▶ [Required work]:
Can you write out the rows below again, replacing "Screen dimensions" with "Display size" wherever it occurs and changing nothing else?

▶ [Material]:
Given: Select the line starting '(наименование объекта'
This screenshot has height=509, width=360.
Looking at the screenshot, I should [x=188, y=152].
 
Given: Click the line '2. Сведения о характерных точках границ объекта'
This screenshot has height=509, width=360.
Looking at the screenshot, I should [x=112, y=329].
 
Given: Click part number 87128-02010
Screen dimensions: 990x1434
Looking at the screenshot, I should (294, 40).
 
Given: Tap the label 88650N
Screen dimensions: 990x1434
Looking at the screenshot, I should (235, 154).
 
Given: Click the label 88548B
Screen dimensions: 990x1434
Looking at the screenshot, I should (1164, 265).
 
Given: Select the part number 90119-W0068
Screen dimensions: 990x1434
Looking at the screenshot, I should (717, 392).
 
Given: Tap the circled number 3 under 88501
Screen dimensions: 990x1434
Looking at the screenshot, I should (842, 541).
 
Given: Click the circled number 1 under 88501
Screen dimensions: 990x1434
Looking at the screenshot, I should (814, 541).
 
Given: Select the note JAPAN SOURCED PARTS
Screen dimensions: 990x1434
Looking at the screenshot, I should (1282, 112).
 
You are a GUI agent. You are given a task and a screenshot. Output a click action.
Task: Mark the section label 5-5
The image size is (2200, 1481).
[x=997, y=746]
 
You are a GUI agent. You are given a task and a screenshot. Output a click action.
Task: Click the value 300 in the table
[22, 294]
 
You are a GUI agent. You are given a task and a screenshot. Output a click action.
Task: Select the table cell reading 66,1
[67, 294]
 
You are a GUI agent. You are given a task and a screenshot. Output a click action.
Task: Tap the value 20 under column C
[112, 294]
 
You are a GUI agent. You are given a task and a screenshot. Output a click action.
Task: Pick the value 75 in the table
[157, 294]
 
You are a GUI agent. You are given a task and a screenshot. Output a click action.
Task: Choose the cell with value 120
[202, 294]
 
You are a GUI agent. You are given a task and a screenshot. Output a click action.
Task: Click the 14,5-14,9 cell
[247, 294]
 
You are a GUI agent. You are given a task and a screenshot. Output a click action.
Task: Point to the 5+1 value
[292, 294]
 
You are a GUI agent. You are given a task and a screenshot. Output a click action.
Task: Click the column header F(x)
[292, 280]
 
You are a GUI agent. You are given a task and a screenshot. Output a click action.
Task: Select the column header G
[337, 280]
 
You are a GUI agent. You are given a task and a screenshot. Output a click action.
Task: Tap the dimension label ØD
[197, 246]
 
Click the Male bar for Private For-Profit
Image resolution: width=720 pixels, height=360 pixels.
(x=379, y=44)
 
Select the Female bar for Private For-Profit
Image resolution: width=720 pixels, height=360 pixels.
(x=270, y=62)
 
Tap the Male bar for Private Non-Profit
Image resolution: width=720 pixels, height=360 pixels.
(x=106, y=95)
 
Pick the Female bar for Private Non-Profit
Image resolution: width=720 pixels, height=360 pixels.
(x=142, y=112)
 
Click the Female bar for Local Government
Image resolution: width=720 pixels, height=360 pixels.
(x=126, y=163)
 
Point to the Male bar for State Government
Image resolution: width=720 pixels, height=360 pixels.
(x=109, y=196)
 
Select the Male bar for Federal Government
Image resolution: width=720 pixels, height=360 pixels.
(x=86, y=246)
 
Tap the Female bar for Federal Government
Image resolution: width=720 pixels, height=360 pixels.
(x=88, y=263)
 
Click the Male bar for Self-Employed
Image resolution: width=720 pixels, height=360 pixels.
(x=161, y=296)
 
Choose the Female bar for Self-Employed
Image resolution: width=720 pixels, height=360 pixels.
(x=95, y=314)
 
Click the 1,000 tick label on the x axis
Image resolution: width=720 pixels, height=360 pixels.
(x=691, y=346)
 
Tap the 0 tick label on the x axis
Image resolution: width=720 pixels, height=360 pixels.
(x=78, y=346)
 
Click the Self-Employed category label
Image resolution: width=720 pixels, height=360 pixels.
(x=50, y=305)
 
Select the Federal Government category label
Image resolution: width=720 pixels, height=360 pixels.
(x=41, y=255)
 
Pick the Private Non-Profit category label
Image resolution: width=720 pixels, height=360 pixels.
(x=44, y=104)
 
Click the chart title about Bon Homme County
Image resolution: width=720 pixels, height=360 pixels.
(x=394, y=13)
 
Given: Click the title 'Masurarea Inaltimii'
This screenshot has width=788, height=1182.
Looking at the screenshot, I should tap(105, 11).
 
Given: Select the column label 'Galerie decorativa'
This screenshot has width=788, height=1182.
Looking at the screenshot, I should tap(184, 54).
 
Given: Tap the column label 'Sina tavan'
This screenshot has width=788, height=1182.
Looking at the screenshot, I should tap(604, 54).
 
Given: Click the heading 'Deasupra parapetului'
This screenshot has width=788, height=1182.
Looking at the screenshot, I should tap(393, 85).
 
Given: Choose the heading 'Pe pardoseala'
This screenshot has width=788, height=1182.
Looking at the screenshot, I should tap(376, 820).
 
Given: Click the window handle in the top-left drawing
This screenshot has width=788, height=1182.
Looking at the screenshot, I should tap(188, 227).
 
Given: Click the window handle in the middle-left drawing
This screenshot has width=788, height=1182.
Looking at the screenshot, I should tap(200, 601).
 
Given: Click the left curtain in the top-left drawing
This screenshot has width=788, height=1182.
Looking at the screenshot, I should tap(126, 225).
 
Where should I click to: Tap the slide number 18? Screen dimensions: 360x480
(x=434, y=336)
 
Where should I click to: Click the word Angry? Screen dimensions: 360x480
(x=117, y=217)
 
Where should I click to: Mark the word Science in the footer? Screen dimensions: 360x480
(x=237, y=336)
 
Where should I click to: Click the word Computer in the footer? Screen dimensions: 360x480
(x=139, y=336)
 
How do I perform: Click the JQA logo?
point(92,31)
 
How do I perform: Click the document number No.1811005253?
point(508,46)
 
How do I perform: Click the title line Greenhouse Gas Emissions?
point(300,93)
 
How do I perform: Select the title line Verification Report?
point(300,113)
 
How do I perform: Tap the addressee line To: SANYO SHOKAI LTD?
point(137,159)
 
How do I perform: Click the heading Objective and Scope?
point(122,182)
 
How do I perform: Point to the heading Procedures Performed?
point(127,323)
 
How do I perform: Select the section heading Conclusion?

▶ [Response to the exercise]:
Given: Select the line starting '(наименование объекта'
This screenshot has height=509, width=360.
Looking at the screenshot, I should [x=188, y=152].
 
Given: Click the line '2. Сведения о характерных точках границ объекта'
This screenshot has height=509, width=360.
Looking at the screenshot, I should [x=112, y=329].
 
Given: Click part number 87128-02010
Display size: 990x1434
Looking at the screenshot, I should (294, 40).
 
Given: Tap the label 88650N
Display size: 990x1434
Looking at the screenshot, I should (235, 154).
 
Given: Click the label 88548B
Display size: 990x1434
Looking at the screenshot, I should (1164, 265).
 
Given: Select the part number 90119-W0068
Display size: 990x1434
Looking at the screenshot, I should (717, 392).
 
Given: Tap the circled number 3 under 88501
Display size: 990x1434
Looking at the screenshot, I should (842, 541).
 
Given: Click the circled number 1 under 88501
Display size: 990x1434
Looking at the screenshot, I should (814, 541).
 
Given: Select the note JAPAN SOURCED PARTS
Display size: 990x1434
Looking at the screenshot, I should (1282, 112).
 
You are a GUI agent. You are given a task and a screenshot. Output a click action.
Task: Mark the section label 5-5
The image size is (2200, 1481).
[x=997, y=746]
 
You are a GUI agent. You are given a task and a screenshot. Output a click action.
Task: Click the value 300 in the table
[22, 294]
 
You are a GUI agent. You are given a task and a screenshot. Output a click action.
Task: Select the table cell reading 66,1
[67, 294]
 
You are a GUI agent. You are given a task and a screenshot. Output a click action.
Task: Tap the value 20 under column C
[112, 294]
 
You are a GUI agent. You are given a task and a screenshot. Output a click action.
Task: Pick the value 75 in the table
[157, 294]
 
You are a GUI agent. You are given a task and a screenshot. Output a click action.
Task: Choose the cell with value 120
[202, 294]
 
You are a GUI agent. You are given a task and a screenshot. Output a click action.
Task: Click the 14,5-14,9 cell
[247, 294]
 
You are a GUI agent. You are given a task and a screenshot. Output a click action.
Task: Point to the 5+1 value
[292, 294]
 
You are a GUI agent. You are given a task and a screenshot. Output a click action.
Task: Click the column header F(x)
[292, 280]
 
You are a GUI agent. You are given a task and a screenshot. Output a click action.
Task: Select the column header G
[337, 280]
 
You are a GUI agent. You are given a task and a screenshot. Output a click action.
Task: Tap the dimension label ØD
[197, 246]
 
Click the Male bar for Private For-Profit
Image resolution: width=720 pixels, height=360 pixels.
(x=379, y=44)
 
Select the Female bar for Private For-Profit
Image resolution: width=720 pixels, height=360 pixels.
(x=270, y=62)
 
Tap the Male bar for Private Non-Profit
Image resolution: width=720 pixels, height=360 pixels.
(x=106, y=95)
 
Pick the Female bar for Private Non-Profit
Image resolution: width=720 pixels, height=360 pixels.
(x=142, y=112)
 
Click the Female bar for Local Government
Image resolution: width=720 pixels, height=360 pixels.
(x=126, y=163)
 
Point to the Male bar for State Government
Image resolution: width=720 pixels, height=360 pixels.
(x=109, y=196)
 
Select the Male bar for Federal Government
Image resolution: width=720 pixels, height=360 pixels.
(x=86, y=246)
 
Tap the Female bar for Federal Government
Image resolution: width=720 pixels, height=360 pixels.
(x=88, y=263)
 
Click the Male bar for Self-Employed
Image resolution: width=720 pixels, height=360 pixels.
(x=161, y=296)
 
Choose the Female bar for Self-Employed
Image resolution: width=720 pixels, height=360 pixels.
(x=95, y=314)
 
Click the 1,000 tick label on the x axis
Image resolution: width=720 pixels, height=360 pixels.
(x=691, y=346)
 
Tap the 0 tick label on the x axis
Image resolution: width=720 pixels, height=360 pixels.
(x=78, y=346)
 
Click the Self-Employed category label
Image resolution: width=720 pixels, height=360 pixels.
(x=50, y=305)
 
Select the Federal Government category label
Image resolution: width=720 pixels, height=360 pixels.
(x=41, y=255)
 
Pick the Private Non-Profit category label
Image resolution: width=720 pixels, height=360 pixels.
(x=44, y=104)
 
Click the chart title about Bon Homme County
Image resolution: width=720 pixels, height=360 pixels.
(x=394, y=13)
 
Given: Click the title 'Masurarea Inaltimii'
This screenshot has width=788, height=1182.
Looking at the screenshot, I should tap(105, 11).
 
Given: Select the column label 'Galerie decorativa'
This screenshot has width=788, height=1182.
Looking at the screenshot, I should tap(184, 54).
 
Given: Tap the column label 'Sina tavan'
This screenshot has width=788, height=1182.
Looking at the screenshot, I should tap(604, 54).
 
Given: Click the heading 'Deasupra parapetului'
This screenshot has width=788, height=1182.
Looking at the screenshot, I should tap(393, 85).
 
Given: Choose the heading 'Pe pardoseala'
This screenshot has width=788, height=1182.
Looking at the screenshot, I should tap(376, 820).
 
Given: Click the window handle in the top-left drawing
This screenshot has width=788, height=1182.
Looking at the screenshot, I should tap(188, 227).
 
Given: Click the window handle in the middle-left drawing
This screenshot has width=788, height=1182.
Looking at the screenshot, I should tap(200, 601).
 
Given: Click the left curtain in the top-left drawing
This screenshot has width=788, height=1182.
Looking at the screenshot, I should tap(126, 225).
 
Where should I click to: Tap the slide number 18? Display size: 360x480
(x=434, y=336)
 
Where should I click to: Click the word Angry? Display size: 360x480
(x=117, y=217)
 
Where should I click to: Mark the word Science in the footer? Display size: 360x480
(x=237, y=336)
 
Where should I click to: Click the word Computer in the footer? Display size: 360x480
(x=139, y=336)
 
How do I perform: Click the JQA logo?
point(92,31)
 
How do I perform: Click the document number No.1811005253?
point(508,46)
 
How do I perform: Click the title line Greenhouse Gas Emissions?
point(300,93)
 
How do I perform: Select the title line Verification Report?
point(300,113)
 
How do I perform: Tap the addressee line To: SANYO SHOKAI LTD?
point(137,159)
 
How do I perform: Click the heading Objective and Scope?
point(122,182)
 
How do I perform: Point to the heading Procedures Performed?
point(127,323)
 
How do I perform: Select the section heading Conclusion?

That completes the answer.